Source material:
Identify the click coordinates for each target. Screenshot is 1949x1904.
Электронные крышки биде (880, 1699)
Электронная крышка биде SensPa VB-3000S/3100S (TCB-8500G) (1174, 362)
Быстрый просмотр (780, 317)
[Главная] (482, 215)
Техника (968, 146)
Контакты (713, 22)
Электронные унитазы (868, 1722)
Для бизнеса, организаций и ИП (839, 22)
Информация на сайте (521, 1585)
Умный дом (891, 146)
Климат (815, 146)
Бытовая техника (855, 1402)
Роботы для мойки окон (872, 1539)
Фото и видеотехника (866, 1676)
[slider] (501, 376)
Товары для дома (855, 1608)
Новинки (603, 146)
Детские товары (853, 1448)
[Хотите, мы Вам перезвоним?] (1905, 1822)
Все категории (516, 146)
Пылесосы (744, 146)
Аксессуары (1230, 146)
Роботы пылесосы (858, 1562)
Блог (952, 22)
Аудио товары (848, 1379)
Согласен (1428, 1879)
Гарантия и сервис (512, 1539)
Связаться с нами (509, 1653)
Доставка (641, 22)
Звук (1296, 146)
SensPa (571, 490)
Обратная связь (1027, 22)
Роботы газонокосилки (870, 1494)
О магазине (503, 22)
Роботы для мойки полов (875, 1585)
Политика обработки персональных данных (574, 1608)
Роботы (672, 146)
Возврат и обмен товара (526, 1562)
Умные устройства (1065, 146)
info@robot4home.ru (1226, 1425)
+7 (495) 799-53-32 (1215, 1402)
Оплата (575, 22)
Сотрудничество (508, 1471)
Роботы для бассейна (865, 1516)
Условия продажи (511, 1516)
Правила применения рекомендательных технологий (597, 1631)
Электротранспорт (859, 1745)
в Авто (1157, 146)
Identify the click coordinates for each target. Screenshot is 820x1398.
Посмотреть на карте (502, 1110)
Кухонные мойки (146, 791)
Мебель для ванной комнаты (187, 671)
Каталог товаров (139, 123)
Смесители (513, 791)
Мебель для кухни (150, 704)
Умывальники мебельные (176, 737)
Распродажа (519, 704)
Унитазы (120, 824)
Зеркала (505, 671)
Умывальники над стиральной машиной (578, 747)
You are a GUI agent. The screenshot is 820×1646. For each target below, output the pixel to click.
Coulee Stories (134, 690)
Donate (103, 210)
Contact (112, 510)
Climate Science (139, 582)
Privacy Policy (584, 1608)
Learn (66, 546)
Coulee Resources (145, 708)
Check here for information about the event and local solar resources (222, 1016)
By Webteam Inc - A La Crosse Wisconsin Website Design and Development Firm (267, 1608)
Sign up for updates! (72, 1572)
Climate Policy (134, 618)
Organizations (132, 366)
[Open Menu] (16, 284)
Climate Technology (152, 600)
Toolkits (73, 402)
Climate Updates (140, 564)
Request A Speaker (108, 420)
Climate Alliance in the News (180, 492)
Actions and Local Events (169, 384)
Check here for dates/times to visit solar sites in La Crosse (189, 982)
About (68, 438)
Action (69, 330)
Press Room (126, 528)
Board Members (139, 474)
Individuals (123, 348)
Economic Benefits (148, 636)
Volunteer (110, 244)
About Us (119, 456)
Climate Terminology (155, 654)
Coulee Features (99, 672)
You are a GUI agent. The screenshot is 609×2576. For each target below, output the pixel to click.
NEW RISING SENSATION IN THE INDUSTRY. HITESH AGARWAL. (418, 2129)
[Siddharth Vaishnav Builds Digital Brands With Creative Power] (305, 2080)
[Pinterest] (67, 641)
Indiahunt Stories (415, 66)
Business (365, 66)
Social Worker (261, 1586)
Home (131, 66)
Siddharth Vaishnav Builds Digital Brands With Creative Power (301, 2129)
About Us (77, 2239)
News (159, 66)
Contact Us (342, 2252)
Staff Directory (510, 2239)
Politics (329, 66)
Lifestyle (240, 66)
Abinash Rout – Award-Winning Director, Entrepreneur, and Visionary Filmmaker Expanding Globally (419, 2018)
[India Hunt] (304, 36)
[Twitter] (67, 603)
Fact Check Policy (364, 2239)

What you are asked to do: Print again each line of the listing above, exactly as it appears.

Exercise output:
Identify the click coordinates for each target. Screenshot is 1949x1904.
Электронные крышки биде (880, 1699)
Электронная крышка биде SensPa VB-3000S/3100S (TCB-8500G) (1174, 362)
Быстрый просмотр (780, 317)
[Главная] (482, 215)
Техника (968, 146)
Контакты (713, 22)
Электронные унитазы (868, 1722)
Для бизнеса, организаций и ИП (839, 22)
Информация на сайте (521, 1585)
Умный дом (891, 146)
Климат (815, 146)
Бытовая техника (855, 1402)
Роботы для мойки окон (872, 1539)
Фото и видеотехника (866, 1676)
[slider] (501, 376)
Товары для дома (855, 1608)
Новинки (603, 146)
Детские товары (853, 1448)
[Хотите, мы Вам перезвоним?] (1905, 1822)
Все категории (516, 146)
Пылесосы (744, 146)
Аксессуары (1230, 146)
Роботы пылесосы (858, 1562)
Блог (952, 22)
Аудио товары (848, 1379)
Согласен (1428, 1879)
Гарантия и сервис (512, 1539)
Связаться с нами (509, 1653)
Доставка (641, 22)
Звук (1296, 146)
SensPa (571, 490)
Обратная связь (1027, 22)
Роботы газонокосилки (870, 1494)
О магазине (503, 22)
Роботы для мойки полов (875, 1585)
Политика обработки персональных данных (574, 1608)
Роботы (672, 146)
Возврат и обмен товара (526, 1562)
Умные устройства (1065, 146)
info@robot4home.ru (1226, 1425)
+7 (495) 799-53-32 (1215, 1402)
Оплата (575, 22)
Сотрудничество (508, 1471)
Роботы для бассейна (865, 1516)
Условия продажи (511, 1516)
Правила применения рекомендательных технологий (597, 1631)
Электротранспорт (859, 1745)
в Авто (1157, 146)
Identify the click coordinates for each target. Screenshot is 820x1398.
Посмотреть на карте (502, 1110)
Кухонные мойки (146, 791)
Мебель для ванной комнаты (187, 671)
Каталог товаров (139, 123)
Смесители (513, 791)
Мебель для кухни (150, 704)
Умывальники мебельные (176, 737)
Распродажа (519, 704)
Унитазы (120, 824)
Зеркала (505, 671)
Умывальники над стиральной машиной (578, 747)
You are a GUI agent. The screenshot is 820×1646. For each target below, output the pixel to click.
Coulee Stories (134, 690)
Donate (103, 210)
Contact (112, 510)
Climate Science (139, 582)
Privacy Policy (584, 1608)
Learn (66, 546)
Coulee Resources (145, 708)
Check here for information about the event and local solar resources (222, 1016)
By Webteam Inc - A La Crosse Wisconsin Website Design and Development Firm (267, 1608)
Sign up for updates! (72, 1572)
Climate Policy (134, 618)
Organizations (132, 366)
[Open Menu] (16, 284)
Climate Technology (152, 600)
Toolkits (73, 402)
Climate Updates (140, 564)
Request A Speaker (108, 420)
Climate Alliance in the News (180, 492)
Actions and Local Events (169, 384)
Check here for dates/times to visit solar sites in La Crosse (189, 982)
About (68, 438)
Action (69, 330)
Press Room (126, 528)
Board Members (139, 474)
Individuals (123, 348)
Economic Benefits (148, 636)
Volunteer (110, 244)
About Us (119, 456)
Climate Terminology (155, 654)
Coulee Features (99, 672)
You are a GUI agent. The screenshot is 609×2576. For each target below, output the pixel to click.
NEW RISING SENSATION IN THE INDUSTRY. HITESH AGARWAL. (418, 2129)
[Siddharth Vaishnav Builds Digital Brands With Creative Power] (305, 2080)
[Pinterest] (67, 641)
Indiahunt Stories (415, 66)
Business (365, 66)
Social Worker (261, 1586)
Home (131, 66)
Siddharth Vaishnav Builds Digital Brands With Creative Power (301, 2129)
About Us (77, 2239)
News (159, 66)
Contact Us (342, 2252)
Staff Directory (510, 2239)
Politics (329, 66)
Lifestyle (240, 66)
Abinash Rout – Award-Winning Director, Entrepreneur, and Visionary Filmmaker Expanding Globally (419, 2018)
[India Hunt] (304, 36)
[Twitter] (67, 603)
Fact Check Policy (364, 2239)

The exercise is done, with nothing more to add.